Thanks to rising mortgage rates, sales will continue to be sluggish and inventory will rise in the year ahead. Price gains will continue, but they will be comparatively small.
And yes, a recession could be on the horizon, but not before 2020, most economists agree.
“The very idea of asking when a recession is going to occur is silly,” said economist Christopher Thornberg, founding partner of Beacon Economics. “You need to ask why (it would occur). If you don’t have a why, no recession.”
So if you’re looking to buy a house to live in, experts interviewed said, go ahead — with some caveats. More on that later.

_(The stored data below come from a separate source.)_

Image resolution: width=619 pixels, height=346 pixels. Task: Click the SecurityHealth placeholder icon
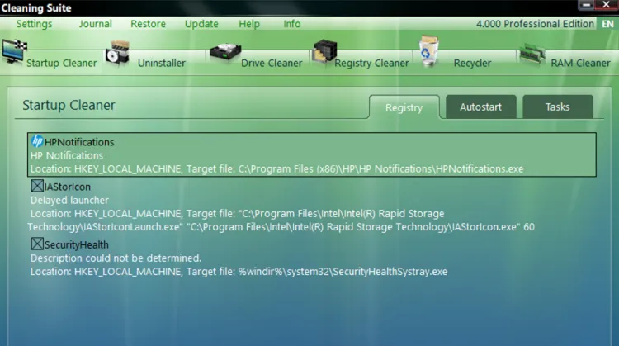click(37, 244)
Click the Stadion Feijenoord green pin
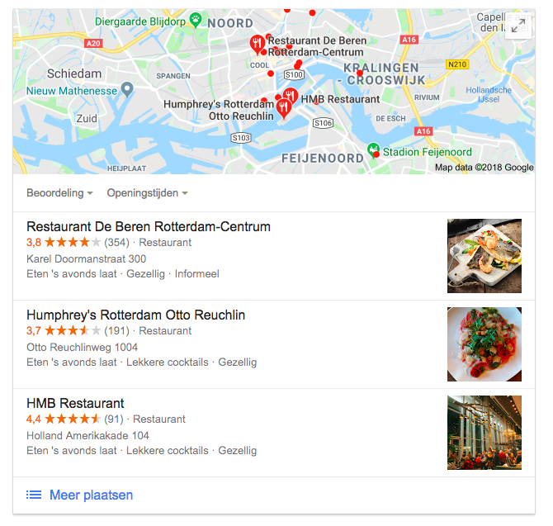 [373, 150]
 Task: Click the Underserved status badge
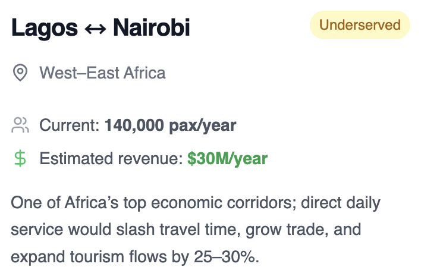click(x=360, y=25)
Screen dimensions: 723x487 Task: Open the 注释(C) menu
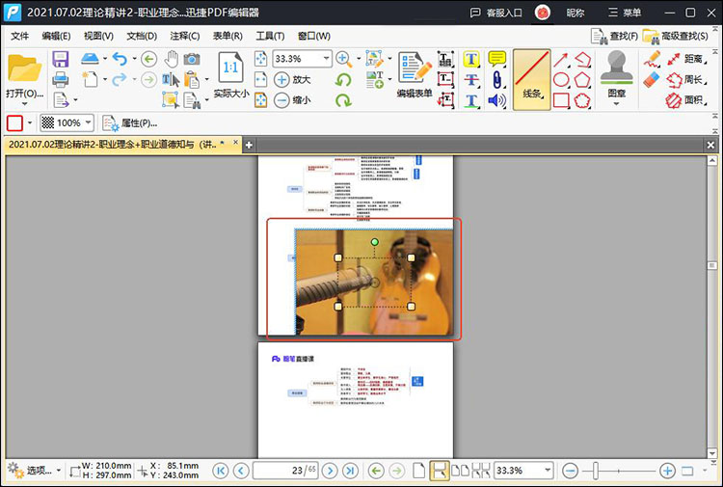(x=184, y=36)
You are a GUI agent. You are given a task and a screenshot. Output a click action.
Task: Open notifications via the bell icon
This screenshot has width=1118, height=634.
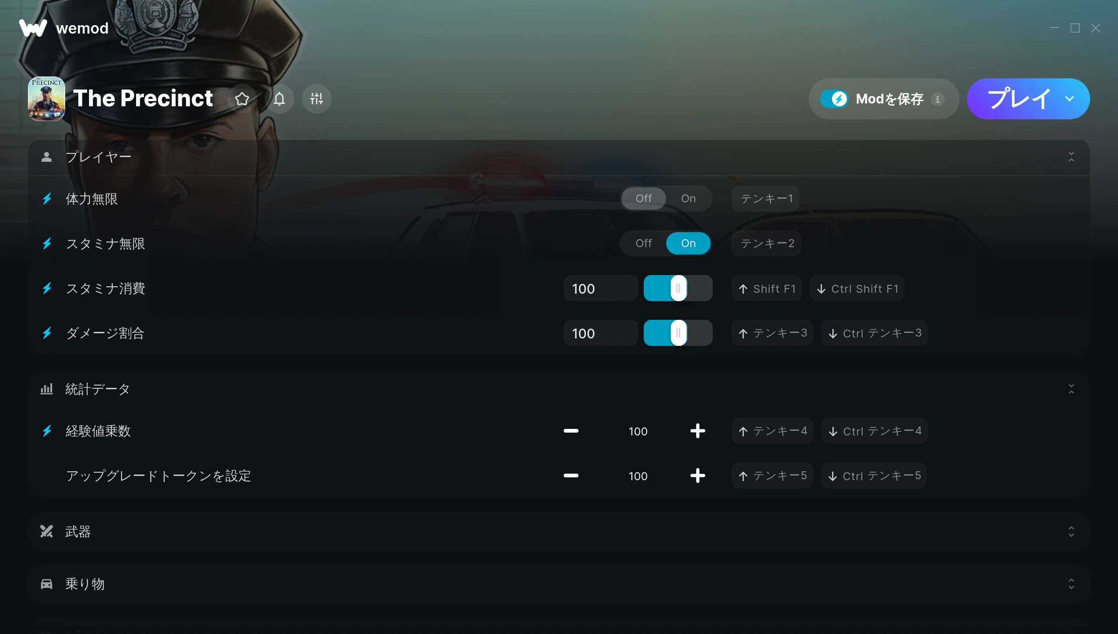(279, 99)
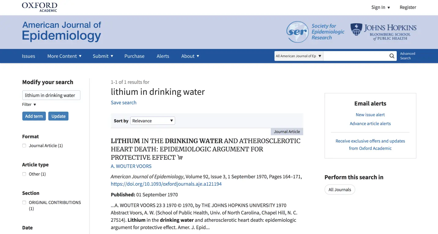Open the More Content menu
Image resolution: width=438 pixels, height=234 pixels.
click(x=64, y=56)
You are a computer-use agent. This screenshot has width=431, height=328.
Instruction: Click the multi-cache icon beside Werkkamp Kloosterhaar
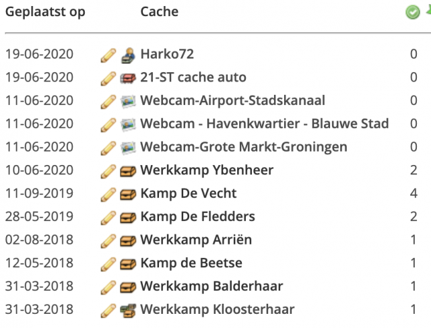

But if you’re looking to make a killing flipping houses, hold your horses.
“I think those days are over,” said Chapman University economist Jim Doti.
Fewer home sales
CAR’s forecast is blunt: California transactions will fall 3.3 percent in 2019, on top of a 3.2 percent drop in 2018.
That could be good for home shoppers: Less competition.
In Orange County, existing house and condo sales are projected to decrease 4.7 percent, according to Chapman.
This doesn’t mean the sky is falling, said real estate consultant Pat Veling, president of Brea-based Real Data Strategies.
“The market is correcting to a more normal condition,” Veling said. “The problem is, we haven’t seen a normal market in so long, people don’t know what it looks like.”
Mortgage rates to rise
Historically low mortgage rates helped fuel the market rebound of the past 6 1/2 years. Then came rate hikes, and sales started to slide.
Next year, forecasters say, rates will go still higher.
According to forecasts by UCLA, CAR, Chapman and Cal State Fullerton, mortgage rates will be in the 5.2-5.5 percent range by year’s end, compared to a 2018 average of 4.5 percent.
“Rising mortgage rates, lower housing affordability and rising levels of unsold housing are all rearing their heads,” the Chapman forecast said.
A good time to buy - really
Hindsight shows 2007 was a terrible time to buy a home while 2013 was a great time.
So what about today? Will 2019 be a good time to buy?
CAR asked California consumers that question in September. Seventy-eight percent said no.
Economists beg to differ, provided you stay put for at least five years, if you can find a house you can afford in a neighborhood and school district you like, then market ups and downs won’t affect you, said Green, the USC Lusk Center director.
“You buy a home when you can afford it,” added Anil Puri, director of Cal State Fullerton’s Woods Center for Economic Analysis and Forecasting. “Timing the housing market is like timing the stock market.” Meaning, it’s pretty hard to do.
Chapman’s Doti figured buying a home could pay off even if prices don’t go up much. If home prices rise just 2 percent a year over the next seven years, a home purchase could yield a better return than some stock market investments, he calculated.
“Even in this current housing correction,” Doti said, “buying a home is still a good long-run investment.”